TRT= treatment-related toxicity; AYA = adolescent and young adult; BMI = body mass index; UW = underweight (BMI <5%); OB = obese (BMI ≥95%); CNS = central nervous system; BSTT = bone and soft tissue tumor; N/A = not applicable; EOT = end of therapy.
BMI and TRT
In multivariable analysis inclusive of cancer diagnosis, there was a significant association between OB at diagnosis and the presence of at least one severe TRT during therapy (odds ratio [OR] 3.36, 95% confidence interval [95%CI] 1.07–10.51, p=0.037) (Table 3). The association of interpolated obesity during therapy (i.e., those OB at diagnosis and EOT) and TRT did not reach the threshold for significance (OR 2.04, 95%CI 0.55–7.63, p=0.289) (Table 3). Of note, there was increased prevalence of severe TRT at both extremes of BMI at diagnosis (Figure S1) and increased risk for TRT at the extremes in both multivariable models (Table 3). Prevalence of multiple severe TRT, PICU admissions, and dose-reduction were not associated with BMI category at diagnosis (p=0.293, p=0.429, p=0.543, respectively) or BMI during therapy (p=0.260, p=0.817, and p=0.153 respectively) (Table 4).
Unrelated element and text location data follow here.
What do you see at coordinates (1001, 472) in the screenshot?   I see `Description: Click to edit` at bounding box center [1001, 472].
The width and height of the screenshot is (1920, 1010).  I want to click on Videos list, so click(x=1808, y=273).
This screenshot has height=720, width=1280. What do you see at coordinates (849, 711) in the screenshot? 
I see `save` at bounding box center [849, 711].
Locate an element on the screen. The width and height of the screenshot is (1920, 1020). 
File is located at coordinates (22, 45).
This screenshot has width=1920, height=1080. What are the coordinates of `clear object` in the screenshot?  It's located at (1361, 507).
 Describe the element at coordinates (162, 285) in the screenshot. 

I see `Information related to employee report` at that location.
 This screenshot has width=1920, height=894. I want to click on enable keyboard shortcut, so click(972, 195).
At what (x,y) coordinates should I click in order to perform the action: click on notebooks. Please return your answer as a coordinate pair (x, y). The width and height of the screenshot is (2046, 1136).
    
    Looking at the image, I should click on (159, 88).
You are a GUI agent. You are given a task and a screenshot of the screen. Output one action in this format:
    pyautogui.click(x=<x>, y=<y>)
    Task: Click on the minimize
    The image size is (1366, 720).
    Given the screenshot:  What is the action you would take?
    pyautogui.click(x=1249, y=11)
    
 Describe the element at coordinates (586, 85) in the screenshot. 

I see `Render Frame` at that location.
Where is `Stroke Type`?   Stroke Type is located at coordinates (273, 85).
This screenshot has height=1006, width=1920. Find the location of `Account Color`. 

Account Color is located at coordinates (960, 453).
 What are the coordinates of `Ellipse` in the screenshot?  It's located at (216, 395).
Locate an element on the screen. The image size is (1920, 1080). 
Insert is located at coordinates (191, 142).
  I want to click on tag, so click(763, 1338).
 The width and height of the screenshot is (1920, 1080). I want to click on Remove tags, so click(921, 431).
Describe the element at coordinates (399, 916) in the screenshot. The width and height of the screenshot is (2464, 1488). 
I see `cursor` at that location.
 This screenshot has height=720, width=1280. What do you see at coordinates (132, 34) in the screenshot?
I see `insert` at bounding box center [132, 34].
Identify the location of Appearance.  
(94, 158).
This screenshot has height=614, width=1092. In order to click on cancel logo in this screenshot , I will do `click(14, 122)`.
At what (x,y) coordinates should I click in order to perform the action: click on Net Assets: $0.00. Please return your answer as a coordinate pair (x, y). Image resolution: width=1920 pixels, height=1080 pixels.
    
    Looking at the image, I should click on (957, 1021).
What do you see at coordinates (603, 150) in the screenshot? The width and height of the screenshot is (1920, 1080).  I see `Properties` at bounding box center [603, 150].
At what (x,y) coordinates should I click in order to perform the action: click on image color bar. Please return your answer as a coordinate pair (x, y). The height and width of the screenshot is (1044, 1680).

There was an association between BMI at diagnosis and renal/GU toxicities (p=0.031), but not among BMI at diagnosis and any other toxicity category or targeted toxicity (Table 4). On multivariable analysis of AKI/CKD inclusive of age and diagnosis, obesity was associated with significantly greater risk for AKI/CKD (OR 3.89, 95%CI 1.31–11.54, p=0.014) (Table S2). Only one patient (0.5%) developed cardiomyopathy during therapy. Analysis of the subset of patients who did not change BMI category between diagnosis and EOT found no association between BMI category during therapy and prevalence of any individual toxicity category or targeted toxicity (Table 4). Ethnicity was not a significant risk factor for TRT.
TABLE 3:
Multivariable analysis of severe treatment-related toxicity
| At Diagnosis | During Therapy* | |||||||
|---|---|---|---|---|---|---|---|---|
| Odds Ratio | 95% Confidence Interval | p-value | Odds Ratio | 95% Confidence Interval | p-value | |||
| BMI Classification | ||||||||
| Not UW/OB | 1 | -- | -- | 1 | -- | -- | ||
| UW | 3.71 | 0.98–14.01 | 0.053 | 6.39 | 0.97–42.26 | 0.054 | ||
| OB | 3.36 | 1.07–10.51 | 0.037 | 2.04 | 0.55–7.63 | 0.289 | ||
| Sex-Female | 1.62 | 0.84–3.12 | 0.149 | 1.55 | 0.76–3.17 | 0.232 | ||
| AYA- ≥15 years | 1.45 | 0.63–3.30 | 0.381 | 1.63 | 0.65–4.08 | 0.295 | ||
| Diagnosis | ||||||||
| Germ Cell Tumor | 1 | -- | -- | 1 | -- | -- | ||
| Hepatoblastoma | 11.04 | 2.98–40.91 | <0.001 | 10.69 | 2.50–45.76 | 0.001 | ||
| CNS | 23.97 | 7.70–74.58 | <0.001 | 19.66 | 5.56–69.55 | <0.001 | ||
| Neuroblastoma | 39.14 | 9.94–154.14 | <0.001 | 28.37 | 6.18–130.19 | <0.001 | ||
| Osteosarcoma | 15.48 | 5.18–46.25 | <0.001 | 13.08 | 4.06–42.11 | <0.001 | ||
| Other | 9.98 | 2.49–40.09 | 0.001 | 7.80 | 1.72–35.46 | 0.008 | ||
Includes patients in same BMI category at diagnosis and end of therapy (“Always Obese,” “Always Underweight”).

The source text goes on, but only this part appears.